Knightmate. Win by mating the knight. (8x8, Cells: 64) [All Comments] [Add Comment or Rating]

H. G. Muller wrote on Mon, Aug 16, 2010 05:29 PM UTC:

> Anyway, your rating evaluation builds on matches between computers, 
> which won't work because Zillions can never accumulate rating by 
> beating weaker opponents as there aren't any.

This is not true. Even against stronger opponents you will win a game now and then. (e.g. against a 280 Elo stronger opponent you should score 16%). 

It is more reliable to also test against weaker opponents, of course. But one can create artificially weaker opponents by giving time odds. When I have only few engines that play a variant I make a tourney where each engine participates in several versions, one unhandicapped, the others with factors 3, 10, 30 and 100 time odds. (For the weakest engines I don't have to go that far.) Then you play a tourney and caluclate the performance ratings (not incrementally, but in one fitting procedure, e.g. with EloStat or BayesElo). The unhandicapped strongest and most handicapped engines might have (slightly) distorted ratings because of the one-sided testing, but you simply take a set that usesd a Time Control somewhere in the middle, that all have opponenets on either side.

But to get back to the main point: you do seem to admit that the current ChessV is stronger than Zillions.
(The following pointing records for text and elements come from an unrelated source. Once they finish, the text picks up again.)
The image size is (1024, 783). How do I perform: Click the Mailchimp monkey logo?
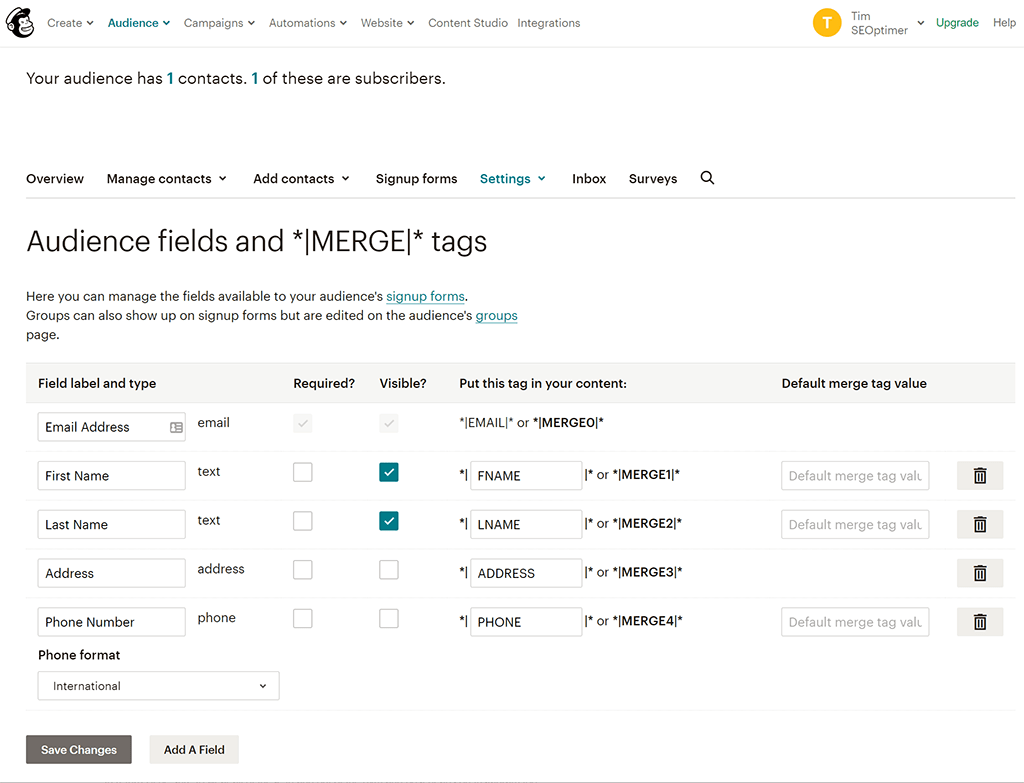20,22
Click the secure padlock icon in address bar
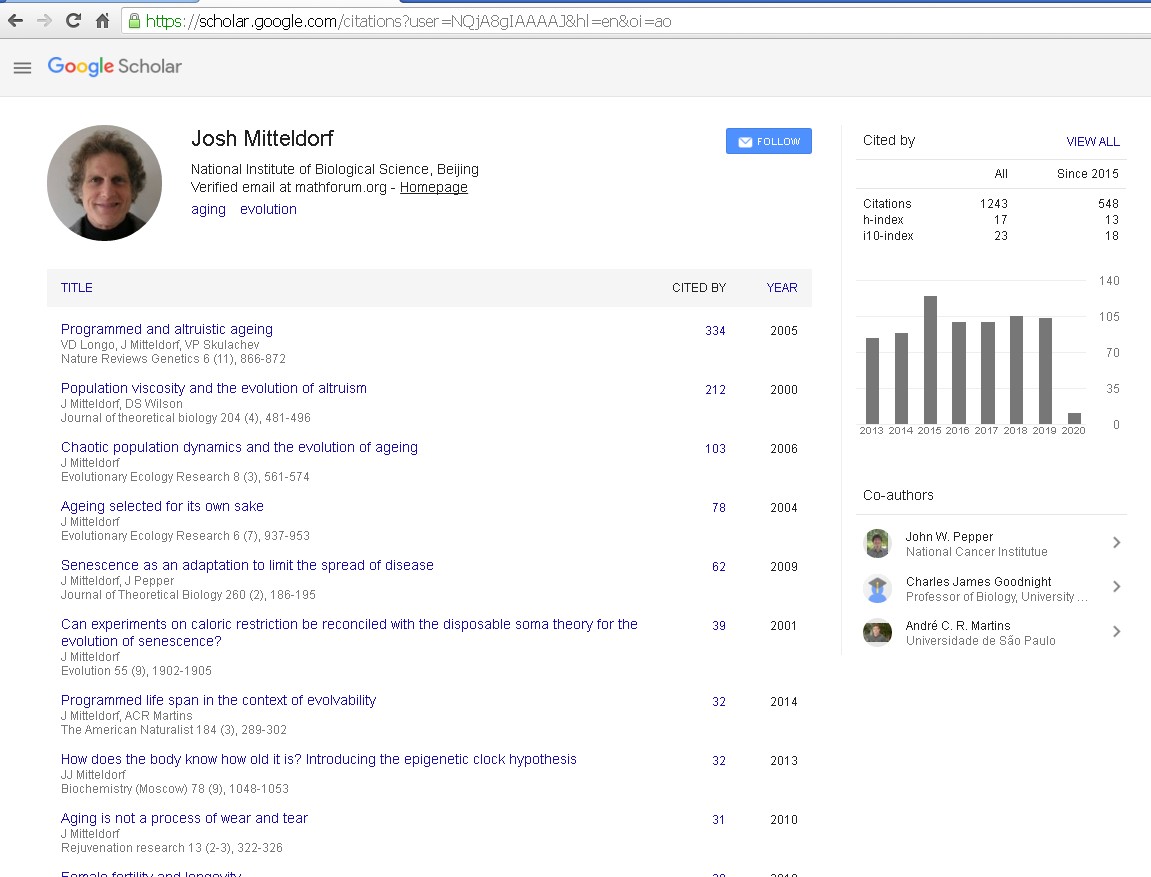This screenshot has height=877, width=1151. coord(134,20)
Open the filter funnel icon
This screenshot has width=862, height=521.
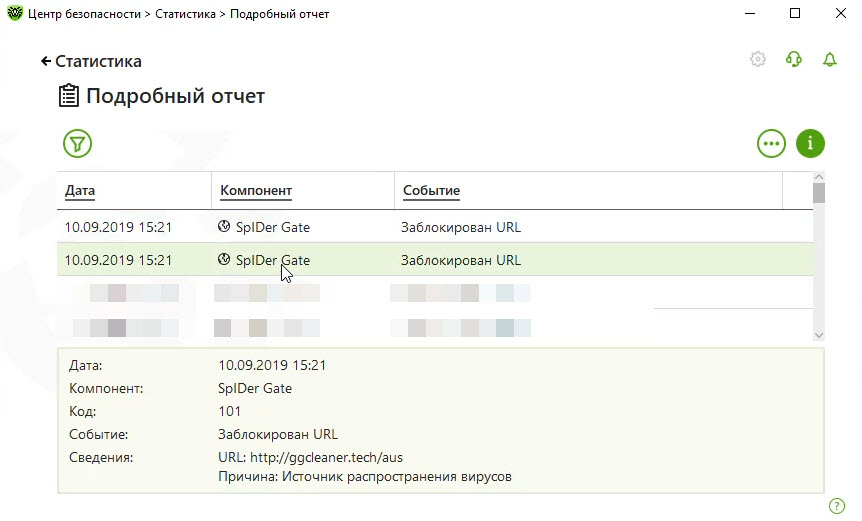[77, 144]
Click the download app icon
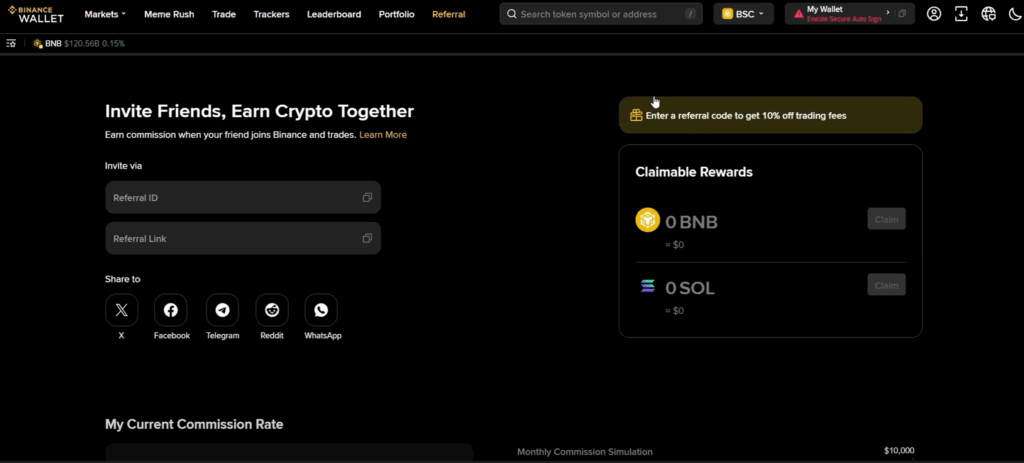The width and height of the screenshot is (1024, 463). click(x=961, y=14)
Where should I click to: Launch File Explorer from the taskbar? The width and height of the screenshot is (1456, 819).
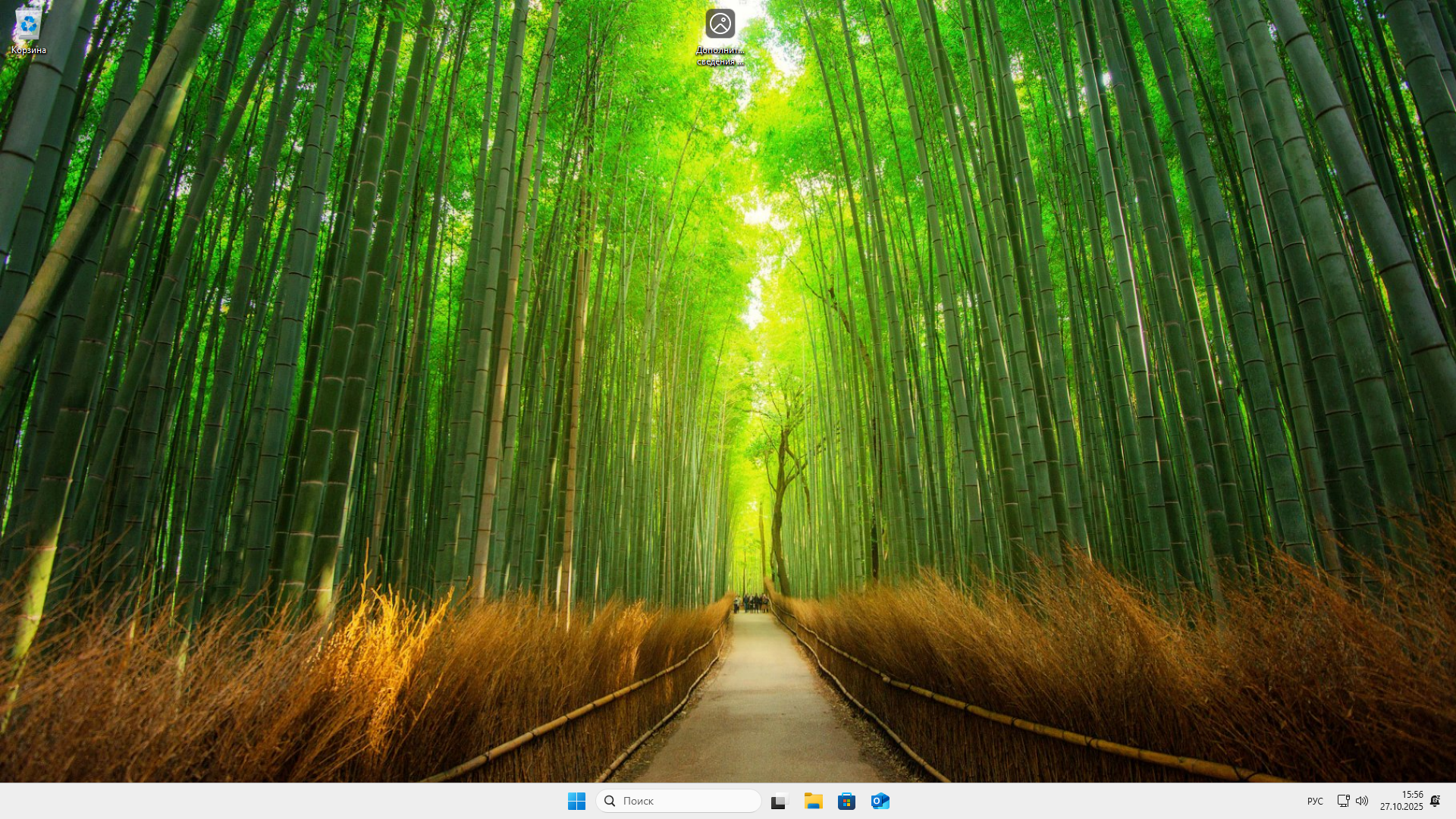click(x=813, y=801)
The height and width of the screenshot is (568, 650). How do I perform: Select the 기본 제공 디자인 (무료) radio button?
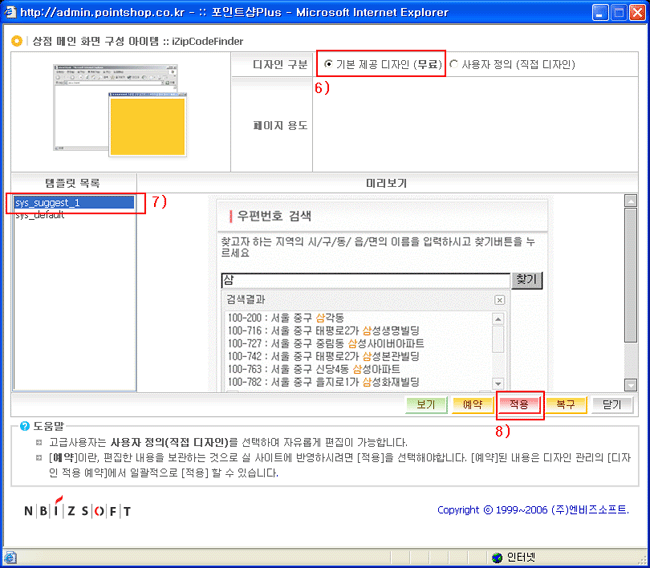329,64
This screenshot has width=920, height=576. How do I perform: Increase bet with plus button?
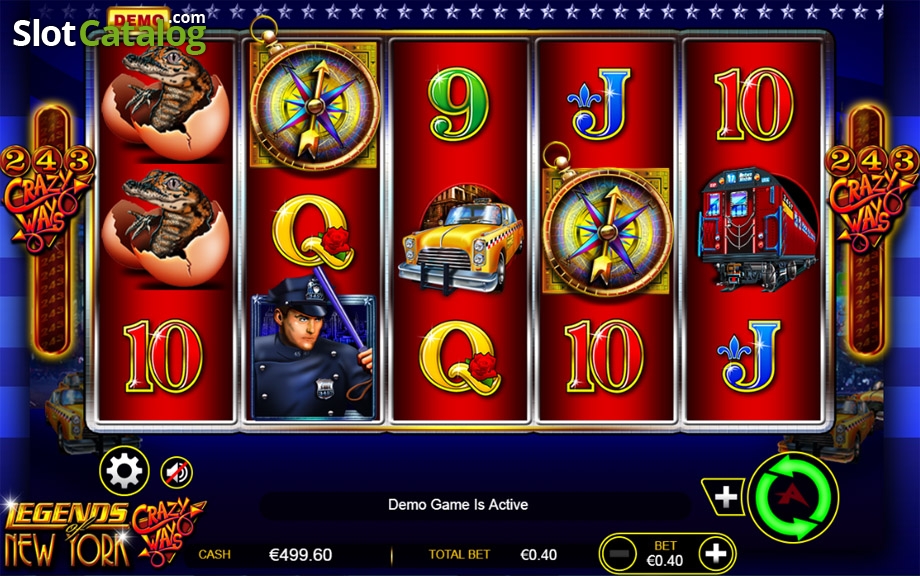[x=716, y=553]
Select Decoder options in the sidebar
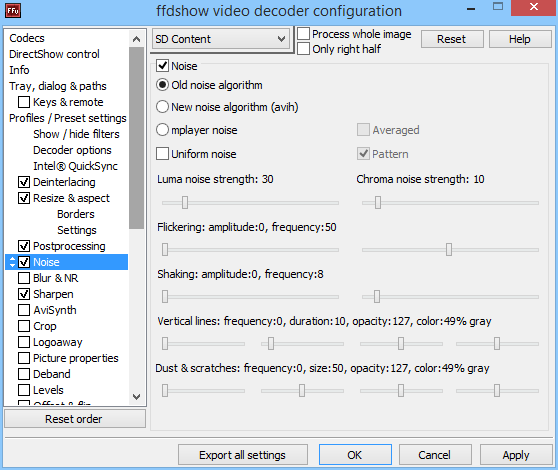The height and width of the screenshot is (470, 558). 72,150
But I know for a fact that Fairy-Max is (somewhat) stronger than ChessV, and that Joker derivatives (and SMIRF, in Capablanca) are again some 400 Elo points above that. Unlike Zillions, all the other engines support a universal protocol and can be automatically played against each other, so that I have hundreds of games between them. So if you assign Zillions 2300, I am really curious what ratings you would assign to Fairy-Max, SMIRF and Joker. Note that in norml Chess, Joker is some 700 Elo behind the top engines, like Rybka and its clones. It seems you quickly would climb to unrealistically high values.